Dealing with grief or loss is something most people experience sometime in their lives. Losses may include a job loss, the death of a loved one or pet, even the dissolution of a marriage/relationship. “People should realize that it’s OK, even beneficial to join a support group or talk to a trained professional,” says Kristin Woodling, licensed mental health counselor for Pamper Your Mind. “The loss can be devastating because it also means letting go of hopes

and dreams you previously envisioned for your future. Be sure to give yourself emotional breaks. It’s a healthy part of the grieving process to move through all the stages of grief; don’t bottle it up or suppress it,” advises Kristin.

 

22Harden’s Heroes: Cherishing the Journey

In 2008 Jennifer Harden, an executive at DRS and mother of two, was expecting her third child. She and her husband Josh were delighted. But just 15 weeks into the pregnancy, an ultrasound revealed some devastating news.

There was something very wrong with the baby – “posterior urethral valves.” The baby’s kidneys and lungs were not forming properly. With such a negative diagnosis early on, she was advised to terminate the pregnancy, but being a Christian, this was against her faith. Doctors told the Hardens that the baby would not live long after he was born. “I always had hope that there was something a specialist or a fetal surgeon could do,” she says now.

“For me, it helped to talk about it,” admits Jennifer. She went online to find support groups for people with similar circumstances. One group sent her a package that proved to be very comforting during her difficult time.

After 34 weeks, Jennifer went into labor and their son Matthew was born breech and with clubbed feet. “We had such a short time with him. We held him; we had him baptized with our friends and family present. Two and a half hours later he died. When the nurse came in and took Matthew away, my husband broke down and cried,” Jennifer says through her own fresh tears.

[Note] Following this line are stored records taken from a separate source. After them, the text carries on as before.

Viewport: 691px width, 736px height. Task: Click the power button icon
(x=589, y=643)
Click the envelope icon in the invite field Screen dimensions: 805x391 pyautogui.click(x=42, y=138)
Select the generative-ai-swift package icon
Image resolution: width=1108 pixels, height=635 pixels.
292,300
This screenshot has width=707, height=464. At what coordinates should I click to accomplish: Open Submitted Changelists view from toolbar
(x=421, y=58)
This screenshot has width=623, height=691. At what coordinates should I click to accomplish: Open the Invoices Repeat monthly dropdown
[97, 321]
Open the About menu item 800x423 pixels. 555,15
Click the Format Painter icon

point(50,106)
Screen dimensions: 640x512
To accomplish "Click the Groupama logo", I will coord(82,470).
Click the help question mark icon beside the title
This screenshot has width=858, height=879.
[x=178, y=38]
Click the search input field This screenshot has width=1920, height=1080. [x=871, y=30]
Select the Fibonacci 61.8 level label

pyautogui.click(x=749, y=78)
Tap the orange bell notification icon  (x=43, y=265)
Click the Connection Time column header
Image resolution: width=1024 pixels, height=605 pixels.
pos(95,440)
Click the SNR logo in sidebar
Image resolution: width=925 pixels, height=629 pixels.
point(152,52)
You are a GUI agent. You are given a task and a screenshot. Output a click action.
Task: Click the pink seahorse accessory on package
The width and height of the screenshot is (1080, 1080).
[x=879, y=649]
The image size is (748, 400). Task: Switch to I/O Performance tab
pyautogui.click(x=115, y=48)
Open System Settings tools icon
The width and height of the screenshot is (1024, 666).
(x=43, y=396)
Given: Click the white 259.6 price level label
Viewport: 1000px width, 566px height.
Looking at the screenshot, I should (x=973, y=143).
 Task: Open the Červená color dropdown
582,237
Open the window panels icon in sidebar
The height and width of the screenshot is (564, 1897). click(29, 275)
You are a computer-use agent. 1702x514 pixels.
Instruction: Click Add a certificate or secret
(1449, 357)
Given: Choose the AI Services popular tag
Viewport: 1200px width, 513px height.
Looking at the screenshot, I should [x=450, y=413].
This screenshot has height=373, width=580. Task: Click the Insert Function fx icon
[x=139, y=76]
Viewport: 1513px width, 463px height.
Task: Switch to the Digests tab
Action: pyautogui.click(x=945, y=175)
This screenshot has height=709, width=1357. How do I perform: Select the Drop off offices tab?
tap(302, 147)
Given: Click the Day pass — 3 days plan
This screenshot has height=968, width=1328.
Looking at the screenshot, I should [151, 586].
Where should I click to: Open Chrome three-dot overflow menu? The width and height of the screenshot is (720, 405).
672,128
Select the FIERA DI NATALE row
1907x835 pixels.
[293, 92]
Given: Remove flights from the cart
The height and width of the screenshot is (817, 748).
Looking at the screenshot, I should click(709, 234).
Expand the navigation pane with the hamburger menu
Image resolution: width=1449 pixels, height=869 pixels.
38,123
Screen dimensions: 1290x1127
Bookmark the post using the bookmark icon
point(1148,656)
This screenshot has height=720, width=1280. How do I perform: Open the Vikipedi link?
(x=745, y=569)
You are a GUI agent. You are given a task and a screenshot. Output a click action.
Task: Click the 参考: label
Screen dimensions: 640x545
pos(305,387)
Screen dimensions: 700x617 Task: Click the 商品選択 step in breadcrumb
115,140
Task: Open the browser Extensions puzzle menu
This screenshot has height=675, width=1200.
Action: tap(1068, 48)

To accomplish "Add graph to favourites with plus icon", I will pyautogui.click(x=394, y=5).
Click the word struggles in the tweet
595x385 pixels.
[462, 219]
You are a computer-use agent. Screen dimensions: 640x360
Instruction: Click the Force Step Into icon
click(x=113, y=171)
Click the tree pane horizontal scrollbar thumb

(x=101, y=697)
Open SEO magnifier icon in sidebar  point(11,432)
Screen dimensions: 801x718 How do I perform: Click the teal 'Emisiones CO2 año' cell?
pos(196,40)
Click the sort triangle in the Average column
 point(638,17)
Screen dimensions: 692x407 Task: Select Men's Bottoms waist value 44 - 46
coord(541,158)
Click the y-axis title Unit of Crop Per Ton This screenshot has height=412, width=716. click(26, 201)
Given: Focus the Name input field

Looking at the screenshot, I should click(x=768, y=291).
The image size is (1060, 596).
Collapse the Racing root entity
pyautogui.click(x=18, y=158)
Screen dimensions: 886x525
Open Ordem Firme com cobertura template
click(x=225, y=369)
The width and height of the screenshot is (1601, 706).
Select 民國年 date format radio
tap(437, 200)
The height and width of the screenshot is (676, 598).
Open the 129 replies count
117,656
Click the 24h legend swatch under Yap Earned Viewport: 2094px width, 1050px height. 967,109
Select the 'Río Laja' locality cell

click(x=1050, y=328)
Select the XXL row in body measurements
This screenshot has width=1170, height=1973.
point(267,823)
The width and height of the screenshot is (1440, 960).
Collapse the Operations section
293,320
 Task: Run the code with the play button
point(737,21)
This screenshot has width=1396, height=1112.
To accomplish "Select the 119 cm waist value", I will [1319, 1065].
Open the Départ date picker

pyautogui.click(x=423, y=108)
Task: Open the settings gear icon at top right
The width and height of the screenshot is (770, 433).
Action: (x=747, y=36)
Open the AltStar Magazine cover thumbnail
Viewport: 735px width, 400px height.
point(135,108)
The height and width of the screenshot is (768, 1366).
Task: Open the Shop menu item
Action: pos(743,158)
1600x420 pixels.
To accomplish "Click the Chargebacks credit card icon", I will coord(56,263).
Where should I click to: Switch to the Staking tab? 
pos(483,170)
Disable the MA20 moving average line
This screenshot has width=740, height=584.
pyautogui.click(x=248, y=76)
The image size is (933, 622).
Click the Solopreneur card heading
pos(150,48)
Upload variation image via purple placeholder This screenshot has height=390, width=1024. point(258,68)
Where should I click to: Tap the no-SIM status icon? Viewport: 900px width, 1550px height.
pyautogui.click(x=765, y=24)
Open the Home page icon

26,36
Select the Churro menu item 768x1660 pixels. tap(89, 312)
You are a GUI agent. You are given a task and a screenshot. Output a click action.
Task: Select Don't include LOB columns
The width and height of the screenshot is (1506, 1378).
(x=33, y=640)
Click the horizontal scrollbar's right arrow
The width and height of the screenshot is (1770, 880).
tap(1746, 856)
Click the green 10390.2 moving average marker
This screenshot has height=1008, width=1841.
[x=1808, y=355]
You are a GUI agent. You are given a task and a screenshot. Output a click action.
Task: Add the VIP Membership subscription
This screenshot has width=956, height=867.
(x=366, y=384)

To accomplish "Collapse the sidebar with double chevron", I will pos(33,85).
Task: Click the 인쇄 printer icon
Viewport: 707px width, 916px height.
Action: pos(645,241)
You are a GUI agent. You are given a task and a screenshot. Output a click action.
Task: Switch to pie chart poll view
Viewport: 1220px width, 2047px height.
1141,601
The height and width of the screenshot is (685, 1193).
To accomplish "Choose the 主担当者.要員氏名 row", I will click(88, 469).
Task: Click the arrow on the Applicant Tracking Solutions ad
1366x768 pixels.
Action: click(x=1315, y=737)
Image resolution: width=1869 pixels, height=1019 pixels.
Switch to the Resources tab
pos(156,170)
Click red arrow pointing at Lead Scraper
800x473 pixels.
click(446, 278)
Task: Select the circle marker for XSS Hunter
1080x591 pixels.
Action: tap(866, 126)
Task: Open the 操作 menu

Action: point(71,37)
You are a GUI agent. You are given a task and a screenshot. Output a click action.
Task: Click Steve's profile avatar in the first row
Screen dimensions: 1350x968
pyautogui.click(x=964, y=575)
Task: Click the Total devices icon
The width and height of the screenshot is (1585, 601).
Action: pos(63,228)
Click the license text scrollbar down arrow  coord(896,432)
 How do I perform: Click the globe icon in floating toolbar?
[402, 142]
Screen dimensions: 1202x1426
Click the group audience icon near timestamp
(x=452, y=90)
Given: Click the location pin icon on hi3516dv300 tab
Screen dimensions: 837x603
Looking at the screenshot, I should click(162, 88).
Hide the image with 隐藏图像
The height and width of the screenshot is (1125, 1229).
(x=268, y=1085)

“I wanted to do everything I could to remember this brief time with our Matthew. I recorded his heartbeat, we took pictures. There was not an organization for women going through this kind of trauma in Melbourne. Grieving while your child is still alive in the womb is a difficult experience and there are decisions to make,” Jennifer explains.

Making Memories
Jennifer set out to make something positive out of her personal traumatic experience. In 2011, she founded a non-profit organization called Cherishing the Journey (CherishingtheJourney.org). Cherishing the Journey helps parents who experience the loss of an infant throughout Brevard and Indian River counties. Jennifer and her team of volunteers create Memory Boxes and provide financial assistance and support for families who lose an infant. The group helps about 200 families a year, even in other states if requested.

These boxes are donated to hospitals and contain grieving books, casting kits (to make foot and hand prints), photo albums, forget-me-not seeds, candles, a stuffed animal, sibling sacks, information, etc.)

Today, Jennifer is a work-at-home mom for Sitel and loves having more quality time with her children, Abigail, 10, and Raleigh, 8. She also runs the Cherishing the Journey organization. Matthew Harden’s life, though it lasted only a few hours, served a purpose far greater than anyone could have imagined. His legacy continues to help many families in similar situations.

Cherishing the Journey will be holding a Walk to Remember fundraiser at Rhodes Park in West Melbourne in honor of National Pregnancy and Infant Loss Awareness Day in mid-October. Part of the festivities include the release of butterflies in honor of the young angels who have passed on to heaven.